Planon
- Industry: Building management software
- Founded: 1982
- Founder: Pierre Guelen
- Headquarters: Nijmegen, Netherlands
- Key people: Peter Ankerstjerne (CEO)
- Number of employees: 1,000
- Website: planonsoftware.com

= Planon =

Building management software

Planon is a developer and supplier of software for building management, including real estate and facilities management, such as Integrated Workplace Management System (IWMS), CMMS and CAFM systems.

Planon is based in Nijmegen, Netherlands. Planon’s software is used worldwide.

== History ==
Planon was founded in 1982 by Pierre Guelen and rapidly grew to become the computer-aided facility management (CAFM) software market leader in the Netherlands. In the late 1990s, Planon began to expand abroad. The software has been repeatedly rated as global market leader by analyst reports such as Verdantix, IDC MarketScape, Gartner and Frost & Sullivan.

In 2020, it was announced that the French multinational company Schneider Electric would take a minority stake in Planon.

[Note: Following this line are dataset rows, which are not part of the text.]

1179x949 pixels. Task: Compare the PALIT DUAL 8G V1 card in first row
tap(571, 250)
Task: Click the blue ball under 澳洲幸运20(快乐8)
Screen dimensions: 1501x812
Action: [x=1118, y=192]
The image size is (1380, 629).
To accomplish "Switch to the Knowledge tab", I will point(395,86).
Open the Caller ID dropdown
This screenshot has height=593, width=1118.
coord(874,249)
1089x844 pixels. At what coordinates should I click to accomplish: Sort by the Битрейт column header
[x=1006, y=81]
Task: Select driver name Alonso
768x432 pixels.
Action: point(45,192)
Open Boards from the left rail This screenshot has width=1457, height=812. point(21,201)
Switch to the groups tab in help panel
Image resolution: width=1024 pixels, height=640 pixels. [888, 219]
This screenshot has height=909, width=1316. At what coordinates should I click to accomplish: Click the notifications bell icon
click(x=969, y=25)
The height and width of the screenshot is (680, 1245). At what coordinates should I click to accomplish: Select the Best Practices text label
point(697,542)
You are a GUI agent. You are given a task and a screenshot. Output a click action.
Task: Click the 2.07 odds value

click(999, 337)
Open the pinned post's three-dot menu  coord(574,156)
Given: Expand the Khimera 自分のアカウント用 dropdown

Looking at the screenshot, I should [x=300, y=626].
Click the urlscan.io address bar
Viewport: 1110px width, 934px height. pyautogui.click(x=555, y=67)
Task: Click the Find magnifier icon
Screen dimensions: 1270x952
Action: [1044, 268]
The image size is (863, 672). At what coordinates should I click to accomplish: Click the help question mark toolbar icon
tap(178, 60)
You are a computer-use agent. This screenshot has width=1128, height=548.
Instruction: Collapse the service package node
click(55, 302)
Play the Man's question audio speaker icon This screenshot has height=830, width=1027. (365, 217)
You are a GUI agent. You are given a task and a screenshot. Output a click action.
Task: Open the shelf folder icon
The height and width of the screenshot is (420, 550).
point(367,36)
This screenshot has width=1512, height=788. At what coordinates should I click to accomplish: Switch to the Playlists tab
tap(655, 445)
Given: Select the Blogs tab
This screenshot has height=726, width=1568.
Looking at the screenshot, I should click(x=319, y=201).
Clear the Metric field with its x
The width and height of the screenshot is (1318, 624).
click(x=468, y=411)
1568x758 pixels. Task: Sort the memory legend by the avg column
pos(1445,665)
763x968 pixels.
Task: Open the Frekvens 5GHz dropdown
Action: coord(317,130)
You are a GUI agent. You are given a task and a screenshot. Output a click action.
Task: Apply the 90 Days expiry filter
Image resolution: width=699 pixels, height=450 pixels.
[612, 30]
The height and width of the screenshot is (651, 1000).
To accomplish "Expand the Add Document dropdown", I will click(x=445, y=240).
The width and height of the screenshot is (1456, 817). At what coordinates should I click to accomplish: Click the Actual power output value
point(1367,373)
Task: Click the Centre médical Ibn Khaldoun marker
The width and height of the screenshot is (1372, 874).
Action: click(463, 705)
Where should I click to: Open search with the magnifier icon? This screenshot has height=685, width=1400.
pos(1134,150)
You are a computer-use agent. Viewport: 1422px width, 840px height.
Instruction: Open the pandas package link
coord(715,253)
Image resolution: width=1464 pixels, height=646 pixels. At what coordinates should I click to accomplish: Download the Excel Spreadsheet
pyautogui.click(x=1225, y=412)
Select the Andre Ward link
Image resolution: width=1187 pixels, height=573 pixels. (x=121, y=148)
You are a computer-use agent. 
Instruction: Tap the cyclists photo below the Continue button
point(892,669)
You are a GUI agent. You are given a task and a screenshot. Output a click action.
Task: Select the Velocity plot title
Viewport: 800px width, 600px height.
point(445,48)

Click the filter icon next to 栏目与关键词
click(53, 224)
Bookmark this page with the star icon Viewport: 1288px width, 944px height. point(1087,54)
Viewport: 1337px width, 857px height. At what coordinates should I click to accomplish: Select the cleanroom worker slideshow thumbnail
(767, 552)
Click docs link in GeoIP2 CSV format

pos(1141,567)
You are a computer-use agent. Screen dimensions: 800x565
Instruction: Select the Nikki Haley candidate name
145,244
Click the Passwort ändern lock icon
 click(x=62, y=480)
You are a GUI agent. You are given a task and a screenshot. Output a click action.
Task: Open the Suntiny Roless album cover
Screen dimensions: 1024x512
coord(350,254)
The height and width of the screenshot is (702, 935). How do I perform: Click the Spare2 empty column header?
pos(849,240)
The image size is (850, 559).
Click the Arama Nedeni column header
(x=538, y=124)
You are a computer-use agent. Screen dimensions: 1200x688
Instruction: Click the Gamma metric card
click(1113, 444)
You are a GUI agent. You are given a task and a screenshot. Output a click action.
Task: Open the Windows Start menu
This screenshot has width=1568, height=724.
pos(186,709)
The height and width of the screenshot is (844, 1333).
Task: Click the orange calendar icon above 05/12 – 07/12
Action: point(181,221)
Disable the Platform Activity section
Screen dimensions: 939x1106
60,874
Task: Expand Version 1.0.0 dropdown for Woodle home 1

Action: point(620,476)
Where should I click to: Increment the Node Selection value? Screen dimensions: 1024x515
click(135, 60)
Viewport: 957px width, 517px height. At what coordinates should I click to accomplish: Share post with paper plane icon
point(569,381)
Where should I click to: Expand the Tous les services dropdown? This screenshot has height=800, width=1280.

In 2024, Schneider Electric signed an agreement to increase its stake in Planon to a majority interest of 80%.

In 2023, Planon and SAP announced that they have formed a strategic partnership with Planon.

In May 2024, Peter Ankerstjerne (former Chief Strategy Officer) was named as the successor to Pierre Guelen as CEO, set to take over in June 2024, following the founder's 42-year tenure.